Records from a dataset:
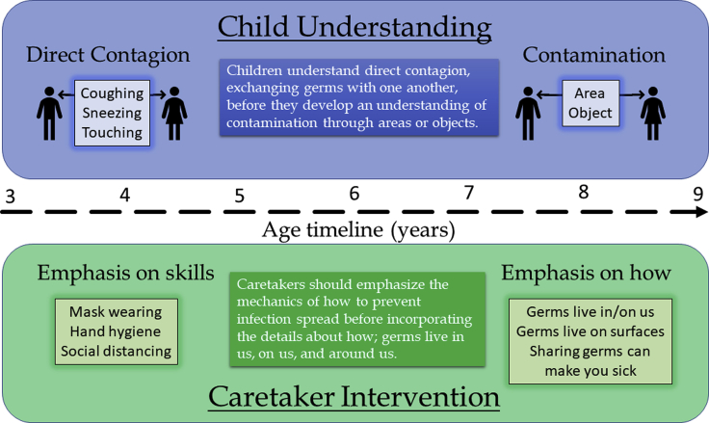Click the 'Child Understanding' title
pos(354,27)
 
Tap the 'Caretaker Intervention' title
pos(354,397)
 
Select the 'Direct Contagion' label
pos(108,55)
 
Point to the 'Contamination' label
pos(593,55)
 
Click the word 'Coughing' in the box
pos(112,93)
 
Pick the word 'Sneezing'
pos(112,113)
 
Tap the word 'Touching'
pos(112,132)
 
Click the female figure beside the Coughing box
pos(174,114)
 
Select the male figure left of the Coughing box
pos(49,114)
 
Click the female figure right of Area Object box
pos(652,114)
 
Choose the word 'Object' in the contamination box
pos(591,113)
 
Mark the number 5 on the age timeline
pos(239,196)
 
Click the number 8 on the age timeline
pos(584,193)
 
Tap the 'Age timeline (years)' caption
pos(358,230)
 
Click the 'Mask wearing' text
pos(116,311)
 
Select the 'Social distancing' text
pos(117,351)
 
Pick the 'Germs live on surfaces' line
pos(591,331)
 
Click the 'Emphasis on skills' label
pos(125,273)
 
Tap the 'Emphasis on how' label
pos(586,273)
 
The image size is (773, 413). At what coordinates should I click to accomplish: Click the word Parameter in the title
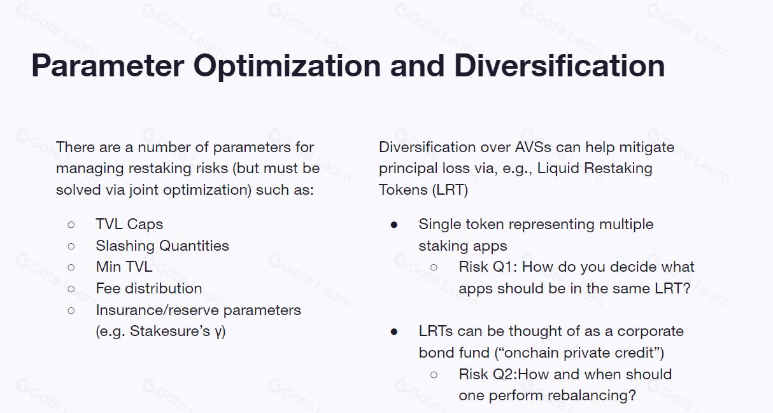coord(108,66)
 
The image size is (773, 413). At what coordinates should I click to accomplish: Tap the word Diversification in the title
coord(560,66)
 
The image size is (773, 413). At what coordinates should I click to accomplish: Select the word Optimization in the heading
coord(287,67)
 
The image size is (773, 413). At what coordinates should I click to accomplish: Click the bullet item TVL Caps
coord(129,224)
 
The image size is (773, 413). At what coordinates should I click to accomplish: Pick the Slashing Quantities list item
coord(162,246)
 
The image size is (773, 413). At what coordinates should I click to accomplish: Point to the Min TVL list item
coord(124,267)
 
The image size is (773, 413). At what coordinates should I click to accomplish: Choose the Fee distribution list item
coord(149,288)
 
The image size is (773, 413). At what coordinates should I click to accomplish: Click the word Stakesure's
coord(169,331)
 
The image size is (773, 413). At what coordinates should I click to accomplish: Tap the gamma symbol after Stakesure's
coord(218,332)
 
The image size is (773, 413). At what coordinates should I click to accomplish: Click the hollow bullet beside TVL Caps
coord(71,225)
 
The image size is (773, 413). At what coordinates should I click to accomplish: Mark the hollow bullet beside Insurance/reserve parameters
coord(71,311)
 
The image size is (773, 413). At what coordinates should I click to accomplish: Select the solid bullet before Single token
coord(394,225)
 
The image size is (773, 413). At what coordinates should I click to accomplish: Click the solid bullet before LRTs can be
coord(394,332)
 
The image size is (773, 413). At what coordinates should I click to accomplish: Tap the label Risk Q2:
coord(488,374)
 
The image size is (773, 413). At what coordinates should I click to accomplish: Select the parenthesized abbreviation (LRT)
coord(450,190)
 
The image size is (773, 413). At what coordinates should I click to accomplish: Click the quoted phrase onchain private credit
coord(579,353)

### Aim
Lay out the records from the line containing "Choose the word" through the line containing "coord(169,331)", inclusive, as a Markdown table with the columns Row and Line. Skip blank lines and leave out the pictures.

### Task answer
| Row | Line |
|---|---|
| 1 | Choose the word 'Object' in the contamination box |
| 2 | pos(591,113) |
| 3 | Mark the number 5 on the age timeline |
| 4 | pos(239,196) |
| 5 | Click the number 8 on the age timeline |
| 6 | pos(584,193) |
| 7 | Tap the 'Age timeline (years)' caption |
| 8 | pos(358,230) |
| 9 | Click the 'Mask wearing' text |
| 10 | pos(116,311) |
| 11 | Select the 'Social distancing' text |
| 12 | pos(117,351) |
| 13 | Pick the 'Germs live on surfaces' line |
| 14 | pos(591,331) |
| 15 | Click the 'Emphasis on skills' label |
| 16 | pos(125,273) |
| 17 | Tap the 'Emphasis on how' label |
| 18 | pos(586,273) |
| 19 | The image size is (773, 413). At what coordinates should I click to accomplish: Click the word Parameter in the title |
| 20 | coord(108,66) |
| 21 | The image size is (773, 413). At what coordinates should I click to accomplish: Tap the word Diversification in the title |
| 22 | coord(560,66) |
| 23 | The image size is (773, 413). At what coordinates should I click to accomplish: Select the word Optimization in the heading |
| 24 | coord(287,67) |
| 25 | The image size is (773, 413). At what coordinates should I click to accomplish: Click the bullet item TVL Caps |
| 26 | coord(129,224) |
| 27 | The image size is (773, 413). At what coordinates should I click to accomplish: Pick the Slashing Quantities list item |
| 28 | coord(162,246) |
| 29 | The image size is (773, 413). At what coordinates should I click to accomplish: Point to the Min TVL list item |
| 30 | coord(124,267) |
| 31 | The image size is (773, 413). At what coordinates should I click to accomplish: Choose the Fee distribution list item |
| 32 | coord(149,288) |
| 33 | The image size is (773, 413). At what coordinates should I click to accomplish: Click the word Stakesure's |
| 34 | coord(169,331) |